But Farley’s changes are expected to go further.
He plans to split the talent among the various units so purchasing teams specializing in combustion vehicles, for example, aren’t asked to acquire specific parts for electric vehicles they might not have experience with. Designers, he said, will no longer be asked to simultaneously work on projects with different needs based on specific powertrains.
“Ford feels its current structure cannot optimize the capability of both sides of the house,” Morgan Stanley analyst Adam Jonas said in an investor note. “Too many competing objectives and complexity — needed to focus both missions.”
Still, Farley wants the two divisions to work in tandem in some respects, a potentially challenging goal for a company that traditionally has struggled to break down silos and been slowed by corporate bureaucracy. He named himself president of the EV business, Ford Model e, to help ensure that happens.
“Make no mistake about it: Even though this is a big change from where we’ve been, we are not going to create separate brands,” Farley said. “We are not going to compete with each other. In fact, that’s why I’m leading the electric business as the CEO because I cannot allow any of that to happen at Ford.”

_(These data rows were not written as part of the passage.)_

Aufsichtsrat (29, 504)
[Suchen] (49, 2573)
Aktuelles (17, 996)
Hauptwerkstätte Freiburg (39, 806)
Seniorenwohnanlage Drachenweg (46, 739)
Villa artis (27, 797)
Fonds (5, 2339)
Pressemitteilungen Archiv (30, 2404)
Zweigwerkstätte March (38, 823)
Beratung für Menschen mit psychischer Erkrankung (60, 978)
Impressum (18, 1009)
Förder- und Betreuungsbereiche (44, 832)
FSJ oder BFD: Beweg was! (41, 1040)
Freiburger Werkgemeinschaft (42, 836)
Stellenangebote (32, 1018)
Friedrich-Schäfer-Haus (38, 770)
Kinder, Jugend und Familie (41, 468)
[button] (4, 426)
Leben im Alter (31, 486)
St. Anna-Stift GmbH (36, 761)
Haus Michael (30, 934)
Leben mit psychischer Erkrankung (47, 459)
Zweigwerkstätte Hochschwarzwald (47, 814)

The combustion business, now called Ford Blue, is headed by Kumar Galhotra, previously president of the Americas and International Markets Group.
While each side will have its own product development, sales and distribution teams, Galhotra said manufacturing and marketing likely will share responsibilities and split time between both divisions.

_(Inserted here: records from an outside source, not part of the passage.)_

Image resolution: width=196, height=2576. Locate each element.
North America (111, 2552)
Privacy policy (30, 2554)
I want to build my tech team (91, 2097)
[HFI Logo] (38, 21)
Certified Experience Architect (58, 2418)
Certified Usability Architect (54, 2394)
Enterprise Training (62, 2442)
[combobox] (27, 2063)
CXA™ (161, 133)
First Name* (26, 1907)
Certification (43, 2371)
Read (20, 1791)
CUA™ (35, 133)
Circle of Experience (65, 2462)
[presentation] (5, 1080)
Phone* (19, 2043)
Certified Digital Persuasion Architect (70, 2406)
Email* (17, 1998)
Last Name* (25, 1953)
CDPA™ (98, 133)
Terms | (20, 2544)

“We’ve gone through each position and talked through where it makes sense to have them dedicated to one team or the other and where we’re going to have teams that serve the entire enterprise at the same time,” he said.
As part of the changes, Ford is boosting its EV investment plan by $20 billion, to a total of $50 billion through 2026.
The company now expects a 10 percent adjusted pretax earnings margin by 2026, which is nearly double the 5.4 percent it posted for 2021. Part of that includes saving $3 billion in structural costs within Ford Blue.
The increased EV investment will lead to more vehicles; Ford plans to produce more than 2 million EVs by 2026, accounting for 30 percent of its global volume. The automaker expects half of its volume by 2030 will be EVs.
Wall Street analysts remain skeptical, as they often have been of the Detroit 3’s efforts to keep up with a changing industry.
“While we cannot rule out a 2 million unit number,” Jonas wrote, “at this stage we simply do not have confidence in the ability for Ford (or GM for that matter) to secure the materials (i.e. metals), battery machinery/manufacturing/supply chain in sufficient quantity and quality/efficacy to deliver on an EV number anywhere near this level within four years.”